■ Texte à lire
++++++++++++++++++++
Après la mort de ses parents, la jeune Denise s’en vient à Paris sans un sous en poche pour travailler comme vendeuse chez son oncle Baudu. Mais les affaires de l’oncle ne sont guère florissantes depuis que le Bonheur des Dames, un gigantesque magasin qui fait déplacer le tout Paris, lui vole un à un ses clients…
Denise franchit alors la porte du Bonheur des Dames pour s’y faire engager comme vendeuse, découvrant les rivalités le monde impitoyable des vendeuses dans lequel règne une féroce concurrence… Elle y fait la rencontre de Octave Mouret, l’ambitieux et visionnaire patron du magasin auquel rien ni personne ne semble pouvoir résister… Et pourtant…
Révélée par son envoûtante
Milady de Winter qui proposait une relecture bouleversante et féministe du chef d’œuvre de Dumas, Agnès Maupré fait partie de ces autrice dont nous ouvrons chaque nouvel album avec jubilation… Il faut dire que son édifiant
Chevalier d'Eon comme son remarquable
Tristan et Yseult nous avaient, eux aussi, particulièrement enthousiasmé… C’est donc avec un réel plaisir que nous nous sommes lancé dans son adaptation du roman éponyme d’Emile Zola…

Dans
le Bonheur des dames publié en 1883 mais prépublié dans Gil Blas, le romancier nous entraîne à la fin du Second Empire pour y poursuivre sa saga des Rougon-Macquart et y suivre Octave Mouret, tout puissant patron du grand magasin, au fait de sa gloire… Avec une acuité saisissante, dans un Paris en pleine mutation, Emile Zola décortique les rouages de la société de consommation où l’argent devient le maître étalon, organisant jusqu’aux relations entre les individus. Derrière les dorures du décor, le magasin est dépeint comme un ogre à l’appétit féroce dévorant sans pitié magasins et concurrents.
Loin d’être ancrée dans le passé, la thématique de l’histoire où se mêle amour et sentiments, s’avère plus que jamais d’actualité alors que les origines sociales déterminent encore aujourd’hui le destin d’un individu, que l’humain est encore et toujours sacrifié sur l’autel du profit et qu’on est encore bien loin de l’égalité entre hommes et femmes, tant au niveau des salaires qu’au niveau de la place que chacun occupe dans la société…
Agnès Maupré s’empare avec élégance de l’histoire et des personnages, en esquissant un saisissant portrait de chacun d’entre eux, à commencer par Denise Baudu, jeune provinciale venue à la Capitale pour fuir la misère et découvrant un monde dont elle ne connaît ni les codes ni les usages.

C’est à travers ses yeux que le lecteur va découvrir les coulisses de ce temple de la consommation qu’est le Bonheur des Dames… A sa suite, il va d’abord être émerveillé par les somptueuses vitrines élégamment mises en scènes, par les étals où s’étalent étoffes luxueuses et tissus précieux, par le manège des vendeuses s’affairant autour des clientes… Cet aspect est magnifiquement retranscrit par le trait épuré et plein d’élégance de l’autrice par ses couleurs chatoyantes qui renforcent la magnificence du grand magasin inspiré du Bon Marché. Ses planches lumineuses et son découpage virevoltant, retranscrivent avec art l’effervescence et l’atmosphère décrite par Zola.
++++++++++++++++++++
■ Votre consigne
Dans le texte sur le Bonheur des Dames, restituez à l'identique le passage qui va de « Loin d’être ancrée » jusqu'à « ni les usages. » inclus.

■ Extrait des données
++++++++++++++++++++
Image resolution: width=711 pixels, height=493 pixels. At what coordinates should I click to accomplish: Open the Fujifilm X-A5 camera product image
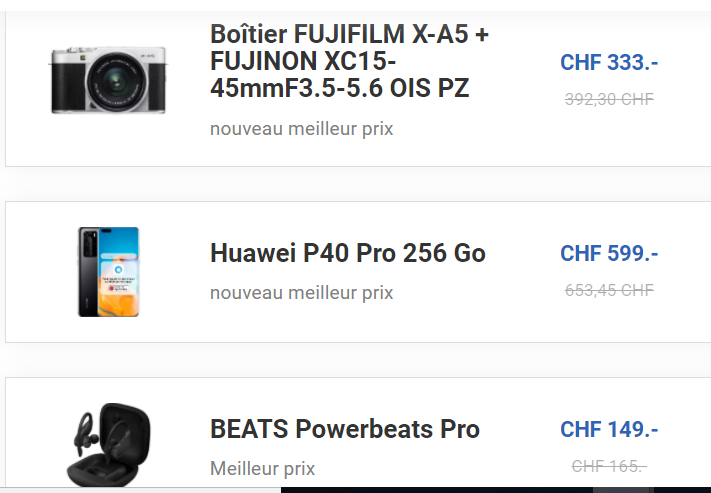click(108, 80)
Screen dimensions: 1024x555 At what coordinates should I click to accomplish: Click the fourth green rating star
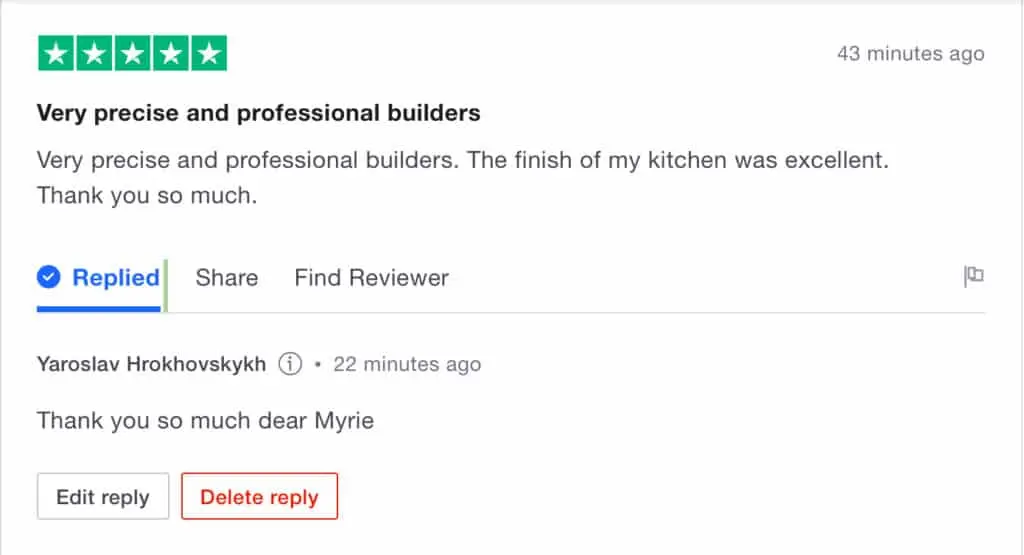coord(170,53)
++++++++++++++++++++
■ Résultat obtenu
Loin d’être ancrée dans le passé, la thématique de l’histoire où se mêle amour et sentiments, s’avère plus que jamais d’actualité alors que les origines sociales déterminent encore aujourd’hui le destin d’un individu, que l’humain est encore et toujours sacrifié sur l’autel du profit et qu’on est encore bien loin de l’égalité entre hommes et femmes, tant au niveau des salaires qu’au niveau de la place que chacun occupe dans la société…
Agnès Maupré s’empare avec élégance de l’histoire et des personnages, en esquissant un saisissant portrait de chacun d’entre eux, à commencer par Denise Baudu, jeune provinciale venue à la Capitale pour fuir la misère et découvrant un monde dont elle ne connaît ni les codes ni les usages.